One of the goals of the course is to help document the lands that make up UTM as the school approaches its 50th anniversary. It is also to provide an understanding on how communities developed in early Ontario. Through these courses, students enrolled in ANT318 and ANT418 will work on locating Mount Woodham with the investigative tools and evaluations provided by the courses.
“During all our field work, we made a lot of field notes, as we had all our notebooks and we had to record information on terrain, weather, task, crew, and the times and what we did. We also did photography and mapping […] and we learned how to recognize features from the cultural landscape […] and really learned how to think critically about what we were seeing and […] practical experience in the field really helped with that,” says Wojdylo.

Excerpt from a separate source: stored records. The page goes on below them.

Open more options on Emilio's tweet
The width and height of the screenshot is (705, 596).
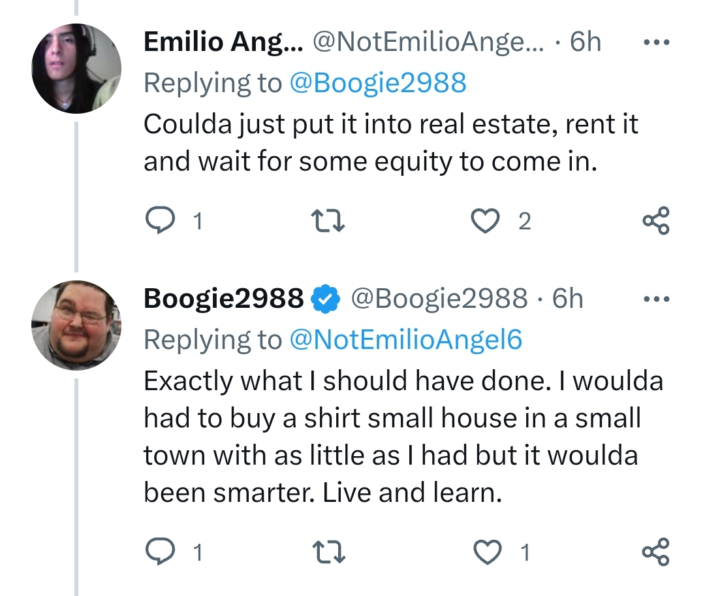[x=655, y=42]
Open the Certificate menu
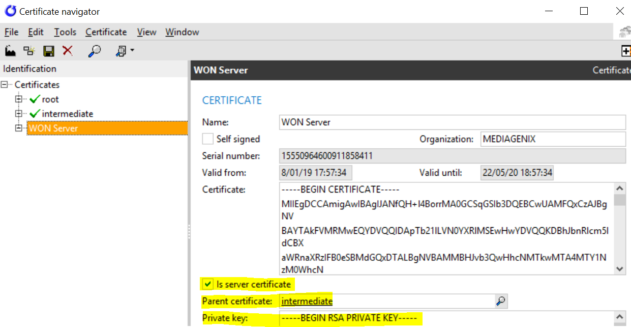The width and height of the screenshot is (631, 327). (106, 32)
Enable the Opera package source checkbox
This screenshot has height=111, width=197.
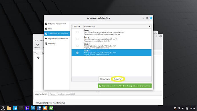77,39
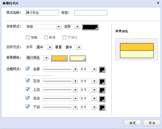Open the 全部 border color picker

point(102,70)
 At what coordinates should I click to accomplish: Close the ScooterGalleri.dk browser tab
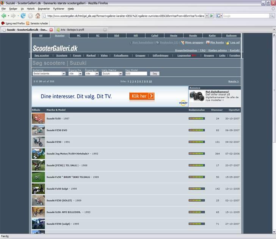[51, 30]
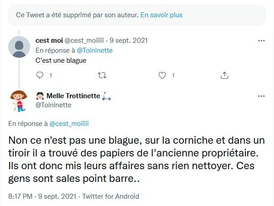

Wojdylo recalls marking off a 5×5 meter square grid on the excavation site and then digging up a 1×1 meter surface from the site and mentions how once the two weeks in late August ended, the students went back to their lab to analyze the history behind their discoveries.
“We dug down until we reached sub soil, sterile soil, so that was probably the most intense, but it was also really fun as it was the part where everyone wanted to get to because it was the most fun [part] of the excavation, ” says Wojdylo.
One of the most memorable moments that Wojdylo recalls while performing field work for the ANT318 course was discovering a fully intact 19th century child’s toy that was a metal horse with a solider riding it.
“We also found a spoon, we found [….] a lot of glass and a lot of rusted metal sheets and curved parts and a lot of different nails, like old nails. And in the lecture we actually analyzed the different types of nails as you move through history […] We also found some porcelain pieces, some ceramic, some bottlenecks, presumably bottle necks, […..] which indicates some human activity in the past,” explains Wojdylo.
As students learn archaeological excavation techniques through the course, Wojdylo mentions how, while the outdoor instruction was both beneficial and enjoyable, the most rewarding experience was experiencing history as she says “the most intriguing thing was asking yourself—what were people doing here 150 years ago?”